• [Exercises]
(1) In the text about the Peloponnese, list every mountain whose height is given, along with that height.
(2) According to the text about the Peloponnese, which two places does the Menalon trail run between?

• [Text]
▬▬▬▬▬▬

The Peloponnese peninsula is over 21,500 sq km in size and is technically an island although is rarely referred to as such. It’s possible to cross from the Peloponnese to the Greek mainland via the Isthmus of Corinth and the Rio-Antirrio bridge.

The Peloponnese are home to a number of sizeable mountains including the Cyllene which is 2,376m in height, the Aroania, 2,355m in height and the Erymanthos, 2,224m in height. The highest mountain in the Peloponnese is Mount Taygetus, which reaches 2,407m at its summit. The river Alfeios is the longest river in the Peloponnese but it is the region’s coastline, with its spectacular beaches, that draws most tourists in.

Peloponnese has an pleasant Mediterranean climate that is marginally cooler at its interior. The highest summer temperatures are enjoyed in the areas of Patra, Kalamata and Argolida. Rain is only a frequent occurance on the west side of the region but the lack of rain on the east side of the Peloponnese means agriculture there is poor. The lowest temperatures in Peloponnese are felt on the mountainous side of the region where the temperature can drop below zero during winter months.

Navigation in Corinth Canal

Natural wealth

In eastern Peloponnese the provinces of Corinth and Argolida are popular summer holiday destinations. Those who are thrilled by ancient Greek history will head straight to the remains of Ancient Corinth, Ancient Nemea and Ancient Mycenea. The rolling hills of the Nemea region are responsible for some of Greece’s premier wines and the area has been known for its superior grape production since Mycenean times. Nafplion, located on the Argolic Gulf, is a small and picturesque port town that features a towering fortress and nearby seaside towns Ermioni and Porto Heli are relatively free of foreign tourists. From here you can take a boat to the nearby islands of Hydra and Spetses.

Central Peloponesse is a rural region, encircled by mountain ranges that make it difficult to access and therefore off-putting to your average summer tourist. Yet central Arcadia is home to some of the most breath-taking mountain landscapes in Greece and attracts a hardcore hiking crowd. The 72km Menalon trail stretches from Stemnitsa to Lagkadia and takes in the Lousios Gorge, Mount Menalon and the Gortynian mountains. In winter, the ski village of Vitina on Mount Mainalon is popular.

▬▬▬▬▬▬

Entries drawn from a collection

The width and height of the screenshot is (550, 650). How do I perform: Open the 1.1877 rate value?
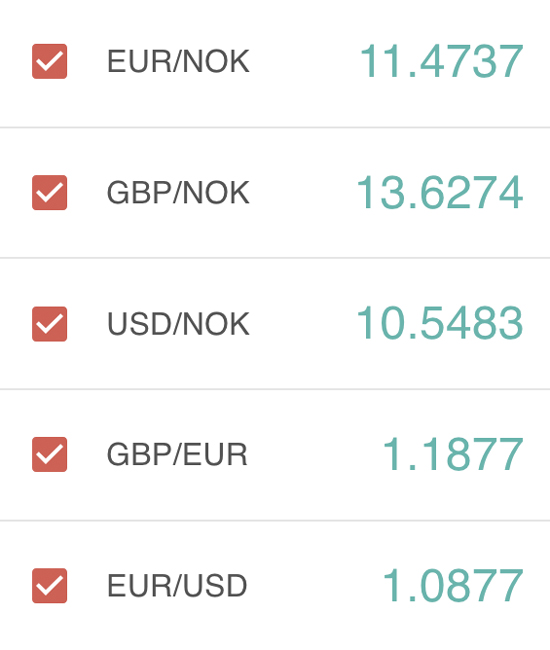point(453,454)
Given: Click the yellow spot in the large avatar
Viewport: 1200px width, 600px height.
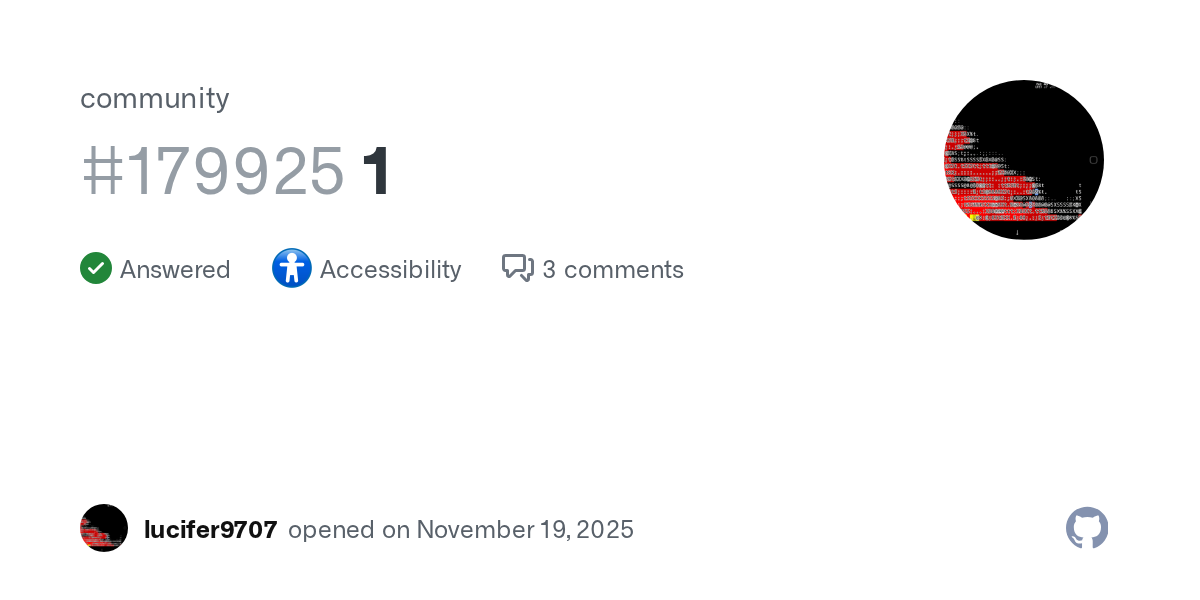Looking at the screenshot, I should pos(974,217).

▬▬▬▬▬▬

• [Solutions to each task]
(1)
- Cyllene: 2,376m
- Aroania: 2,355m
- Erymanthos: 2,224m
- Mount Taygetus: 2,407m

(2) Stemnitsa and Lagkadia.